(Exercise prompt) Beneath this instruction is a block of data; output from it exactly the lines that run from the one containing "View all (1196, 1254)" through the one containing "Cookie Policy (692, 761)", inclusive.

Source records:
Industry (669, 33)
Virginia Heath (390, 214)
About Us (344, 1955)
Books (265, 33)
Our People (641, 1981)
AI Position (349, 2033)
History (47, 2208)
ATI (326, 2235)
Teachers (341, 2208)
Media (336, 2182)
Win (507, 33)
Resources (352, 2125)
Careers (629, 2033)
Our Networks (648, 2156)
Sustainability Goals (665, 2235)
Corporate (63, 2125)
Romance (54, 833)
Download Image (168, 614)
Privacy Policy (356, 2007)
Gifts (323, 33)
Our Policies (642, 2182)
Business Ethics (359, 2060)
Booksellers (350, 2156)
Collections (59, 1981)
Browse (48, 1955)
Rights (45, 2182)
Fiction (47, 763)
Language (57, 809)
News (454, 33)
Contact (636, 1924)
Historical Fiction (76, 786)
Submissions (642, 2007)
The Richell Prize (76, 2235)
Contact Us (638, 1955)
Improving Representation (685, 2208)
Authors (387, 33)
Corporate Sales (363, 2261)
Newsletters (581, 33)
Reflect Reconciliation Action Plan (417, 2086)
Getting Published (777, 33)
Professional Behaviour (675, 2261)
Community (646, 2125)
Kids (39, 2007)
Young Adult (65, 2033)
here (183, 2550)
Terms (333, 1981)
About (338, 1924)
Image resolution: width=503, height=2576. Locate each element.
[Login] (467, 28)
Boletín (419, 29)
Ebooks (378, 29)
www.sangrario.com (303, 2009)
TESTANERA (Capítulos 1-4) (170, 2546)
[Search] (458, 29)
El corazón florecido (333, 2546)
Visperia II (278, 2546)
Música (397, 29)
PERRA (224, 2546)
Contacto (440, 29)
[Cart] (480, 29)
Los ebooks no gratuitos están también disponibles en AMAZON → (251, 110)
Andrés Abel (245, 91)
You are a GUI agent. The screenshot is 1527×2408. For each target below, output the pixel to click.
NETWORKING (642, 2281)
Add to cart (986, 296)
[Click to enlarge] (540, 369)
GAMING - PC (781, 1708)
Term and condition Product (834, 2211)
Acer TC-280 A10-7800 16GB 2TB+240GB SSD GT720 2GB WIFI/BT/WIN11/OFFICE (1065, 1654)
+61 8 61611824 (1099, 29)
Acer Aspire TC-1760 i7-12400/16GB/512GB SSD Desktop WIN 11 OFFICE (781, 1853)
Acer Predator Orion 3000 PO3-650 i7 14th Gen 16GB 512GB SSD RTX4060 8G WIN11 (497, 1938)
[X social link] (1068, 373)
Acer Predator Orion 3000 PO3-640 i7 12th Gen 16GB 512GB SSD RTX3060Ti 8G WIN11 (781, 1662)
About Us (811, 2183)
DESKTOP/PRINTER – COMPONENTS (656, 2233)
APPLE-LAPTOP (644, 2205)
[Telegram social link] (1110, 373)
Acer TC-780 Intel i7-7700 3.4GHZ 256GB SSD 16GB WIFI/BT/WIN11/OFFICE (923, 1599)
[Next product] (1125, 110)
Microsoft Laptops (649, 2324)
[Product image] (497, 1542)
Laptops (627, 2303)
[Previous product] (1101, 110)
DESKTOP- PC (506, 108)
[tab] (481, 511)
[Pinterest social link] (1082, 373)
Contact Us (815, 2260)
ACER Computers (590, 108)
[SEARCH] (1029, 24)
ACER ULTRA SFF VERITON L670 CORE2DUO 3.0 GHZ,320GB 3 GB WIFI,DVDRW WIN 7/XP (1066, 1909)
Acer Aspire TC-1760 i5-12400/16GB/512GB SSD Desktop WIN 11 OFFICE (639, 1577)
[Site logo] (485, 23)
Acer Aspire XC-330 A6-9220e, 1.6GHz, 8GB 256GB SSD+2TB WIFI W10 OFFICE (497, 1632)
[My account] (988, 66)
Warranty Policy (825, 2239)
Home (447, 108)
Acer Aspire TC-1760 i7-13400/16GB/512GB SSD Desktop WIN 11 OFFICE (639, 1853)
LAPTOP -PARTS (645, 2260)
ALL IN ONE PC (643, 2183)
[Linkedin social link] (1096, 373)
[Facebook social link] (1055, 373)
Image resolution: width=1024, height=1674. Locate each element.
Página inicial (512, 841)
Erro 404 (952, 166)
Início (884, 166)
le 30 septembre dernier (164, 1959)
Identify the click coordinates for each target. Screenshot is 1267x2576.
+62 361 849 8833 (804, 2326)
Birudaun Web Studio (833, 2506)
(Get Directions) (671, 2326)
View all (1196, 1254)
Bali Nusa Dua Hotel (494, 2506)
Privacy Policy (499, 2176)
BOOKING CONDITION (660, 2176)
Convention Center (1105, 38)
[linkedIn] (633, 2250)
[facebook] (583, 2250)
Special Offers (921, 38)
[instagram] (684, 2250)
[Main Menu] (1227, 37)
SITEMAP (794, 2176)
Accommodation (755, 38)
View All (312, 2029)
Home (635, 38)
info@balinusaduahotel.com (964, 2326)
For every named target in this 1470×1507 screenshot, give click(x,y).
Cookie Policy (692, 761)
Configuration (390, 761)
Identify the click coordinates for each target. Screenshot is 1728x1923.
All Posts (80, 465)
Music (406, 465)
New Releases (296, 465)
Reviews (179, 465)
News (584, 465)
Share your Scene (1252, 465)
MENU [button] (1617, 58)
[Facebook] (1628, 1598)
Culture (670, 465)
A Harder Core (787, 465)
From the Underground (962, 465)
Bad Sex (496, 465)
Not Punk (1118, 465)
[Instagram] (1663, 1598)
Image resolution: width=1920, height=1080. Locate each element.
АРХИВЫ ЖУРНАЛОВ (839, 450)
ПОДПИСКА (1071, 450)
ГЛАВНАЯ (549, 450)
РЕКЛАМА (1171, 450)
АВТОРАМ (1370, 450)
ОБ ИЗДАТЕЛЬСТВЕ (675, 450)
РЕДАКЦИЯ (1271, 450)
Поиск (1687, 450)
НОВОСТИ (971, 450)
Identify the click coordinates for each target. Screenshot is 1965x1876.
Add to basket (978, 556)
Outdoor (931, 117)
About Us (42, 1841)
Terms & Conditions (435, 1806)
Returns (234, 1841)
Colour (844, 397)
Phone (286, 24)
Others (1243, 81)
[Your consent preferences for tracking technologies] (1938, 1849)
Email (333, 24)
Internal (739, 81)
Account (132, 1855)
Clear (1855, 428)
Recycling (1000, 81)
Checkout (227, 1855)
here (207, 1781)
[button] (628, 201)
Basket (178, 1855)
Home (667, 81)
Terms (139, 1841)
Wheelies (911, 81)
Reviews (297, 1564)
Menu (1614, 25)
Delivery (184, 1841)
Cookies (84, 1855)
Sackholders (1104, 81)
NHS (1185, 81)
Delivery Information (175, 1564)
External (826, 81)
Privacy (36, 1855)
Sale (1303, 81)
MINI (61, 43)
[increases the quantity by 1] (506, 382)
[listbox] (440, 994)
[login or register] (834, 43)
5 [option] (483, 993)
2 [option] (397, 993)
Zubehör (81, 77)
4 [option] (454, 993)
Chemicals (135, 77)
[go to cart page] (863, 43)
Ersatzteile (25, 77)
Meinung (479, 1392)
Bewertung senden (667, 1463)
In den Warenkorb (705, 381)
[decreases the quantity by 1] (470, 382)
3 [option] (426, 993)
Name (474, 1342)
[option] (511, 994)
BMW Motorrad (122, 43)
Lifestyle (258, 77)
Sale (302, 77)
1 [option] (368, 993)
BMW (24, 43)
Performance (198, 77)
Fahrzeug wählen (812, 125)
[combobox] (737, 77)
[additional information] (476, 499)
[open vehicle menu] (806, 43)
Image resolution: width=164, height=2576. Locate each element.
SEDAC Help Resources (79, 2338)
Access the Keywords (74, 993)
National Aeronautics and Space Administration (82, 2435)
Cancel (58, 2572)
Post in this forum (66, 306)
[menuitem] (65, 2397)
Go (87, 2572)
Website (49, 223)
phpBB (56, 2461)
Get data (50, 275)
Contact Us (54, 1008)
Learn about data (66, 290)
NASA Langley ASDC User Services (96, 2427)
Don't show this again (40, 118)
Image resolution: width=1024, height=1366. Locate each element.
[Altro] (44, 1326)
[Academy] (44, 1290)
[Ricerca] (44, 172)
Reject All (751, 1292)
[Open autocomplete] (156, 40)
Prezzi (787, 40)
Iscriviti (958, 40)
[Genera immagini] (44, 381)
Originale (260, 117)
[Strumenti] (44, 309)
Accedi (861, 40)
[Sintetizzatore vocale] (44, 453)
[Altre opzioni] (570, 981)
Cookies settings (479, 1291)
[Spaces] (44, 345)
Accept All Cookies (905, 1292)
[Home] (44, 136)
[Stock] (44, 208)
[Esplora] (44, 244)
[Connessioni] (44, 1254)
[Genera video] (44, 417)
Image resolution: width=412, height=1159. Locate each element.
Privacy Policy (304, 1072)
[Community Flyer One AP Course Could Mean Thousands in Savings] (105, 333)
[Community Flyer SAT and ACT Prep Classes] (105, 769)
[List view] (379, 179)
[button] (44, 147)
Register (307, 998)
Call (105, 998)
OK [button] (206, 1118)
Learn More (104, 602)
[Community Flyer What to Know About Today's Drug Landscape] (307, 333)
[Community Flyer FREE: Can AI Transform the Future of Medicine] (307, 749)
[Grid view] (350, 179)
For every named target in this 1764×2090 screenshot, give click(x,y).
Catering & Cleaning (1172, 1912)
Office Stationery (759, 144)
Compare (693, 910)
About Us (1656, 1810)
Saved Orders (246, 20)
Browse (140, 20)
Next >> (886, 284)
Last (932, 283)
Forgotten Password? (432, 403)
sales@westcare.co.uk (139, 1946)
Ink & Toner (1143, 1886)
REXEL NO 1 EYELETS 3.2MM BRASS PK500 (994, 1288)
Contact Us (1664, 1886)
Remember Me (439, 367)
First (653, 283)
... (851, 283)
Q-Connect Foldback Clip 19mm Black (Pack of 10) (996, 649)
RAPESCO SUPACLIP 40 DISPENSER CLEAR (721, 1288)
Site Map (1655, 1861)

(Exercise solution)
View all (1196, 1254)
Bali Nusa Dua Hotel (494, 2506)
Privacy Policy (499, 2176)
BOOKING CONDITION (660, 2176)
Convention Center (1105, 38)
[linkedIn] (633, 2250)
[facebook] (583, 2250)
Special Offers (921, 38)
[instagram] (684, 2250)
[Main Menu] (1227, 37)
SITEMAP (794, 2176)
Accommodation (755, 38)
View All (312, 2029)
Home (635, 38)
info@balinusaduahotel.com (964, 2326)
For every named target in this 1470×1507 screenshot, give click(x,y).
Cookie Policy (692, 761)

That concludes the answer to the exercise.